### Task details
Show only those lines of the entries where the string "beside" is found.

═════ Material shown ═════

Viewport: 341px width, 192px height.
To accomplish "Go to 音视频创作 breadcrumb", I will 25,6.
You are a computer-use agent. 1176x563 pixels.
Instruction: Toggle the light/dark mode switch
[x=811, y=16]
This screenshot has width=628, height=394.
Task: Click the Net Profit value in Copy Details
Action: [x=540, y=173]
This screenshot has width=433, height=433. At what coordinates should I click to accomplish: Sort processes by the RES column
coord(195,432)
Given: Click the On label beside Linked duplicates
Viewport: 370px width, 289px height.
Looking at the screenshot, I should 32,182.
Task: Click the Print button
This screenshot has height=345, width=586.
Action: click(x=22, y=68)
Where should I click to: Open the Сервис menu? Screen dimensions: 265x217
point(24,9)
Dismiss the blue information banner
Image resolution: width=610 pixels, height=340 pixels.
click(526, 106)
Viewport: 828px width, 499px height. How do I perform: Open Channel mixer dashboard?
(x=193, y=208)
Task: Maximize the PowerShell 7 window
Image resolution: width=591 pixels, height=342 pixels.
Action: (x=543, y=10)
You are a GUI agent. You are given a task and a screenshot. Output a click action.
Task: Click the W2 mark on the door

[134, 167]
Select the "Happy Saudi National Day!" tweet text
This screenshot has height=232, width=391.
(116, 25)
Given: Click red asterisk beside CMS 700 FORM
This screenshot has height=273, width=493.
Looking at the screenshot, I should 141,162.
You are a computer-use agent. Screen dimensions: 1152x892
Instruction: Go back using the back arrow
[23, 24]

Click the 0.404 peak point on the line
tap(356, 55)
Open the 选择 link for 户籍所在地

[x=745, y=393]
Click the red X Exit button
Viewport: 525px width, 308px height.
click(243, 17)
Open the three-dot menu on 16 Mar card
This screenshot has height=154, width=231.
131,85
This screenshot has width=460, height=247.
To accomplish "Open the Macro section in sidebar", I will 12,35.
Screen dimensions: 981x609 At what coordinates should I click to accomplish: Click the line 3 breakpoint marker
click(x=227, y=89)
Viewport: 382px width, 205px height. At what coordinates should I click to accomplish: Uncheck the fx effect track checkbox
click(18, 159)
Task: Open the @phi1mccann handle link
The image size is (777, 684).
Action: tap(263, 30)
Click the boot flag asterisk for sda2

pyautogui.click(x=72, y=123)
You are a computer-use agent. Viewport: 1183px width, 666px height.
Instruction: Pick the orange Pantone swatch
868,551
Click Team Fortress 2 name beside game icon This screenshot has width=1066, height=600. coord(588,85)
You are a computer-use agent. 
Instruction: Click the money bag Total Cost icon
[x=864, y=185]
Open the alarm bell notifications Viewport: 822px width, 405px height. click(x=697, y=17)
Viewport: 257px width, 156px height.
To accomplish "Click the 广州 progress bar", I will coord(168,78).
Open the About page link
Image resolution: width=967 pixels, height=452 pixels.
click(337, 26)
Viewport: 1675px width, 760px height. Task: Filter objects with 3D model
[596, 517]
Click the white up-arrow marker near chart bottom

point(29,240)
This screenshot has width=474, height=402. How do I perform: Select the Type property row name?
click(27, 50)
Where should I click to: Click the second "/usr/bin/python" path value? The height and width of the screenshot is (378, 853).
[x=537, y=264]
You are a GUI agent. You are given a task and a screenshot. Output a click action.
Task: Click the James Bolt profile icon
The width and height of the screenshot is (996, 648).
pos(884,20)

═════

### Written answer
Given: Click the On label beside Linked duplicates
Given: Click red asterisk beside CMS 700 FORM
Click Team Fortress 2 name beside game icon This screenshot has width=1066, height=600. coord(588,85)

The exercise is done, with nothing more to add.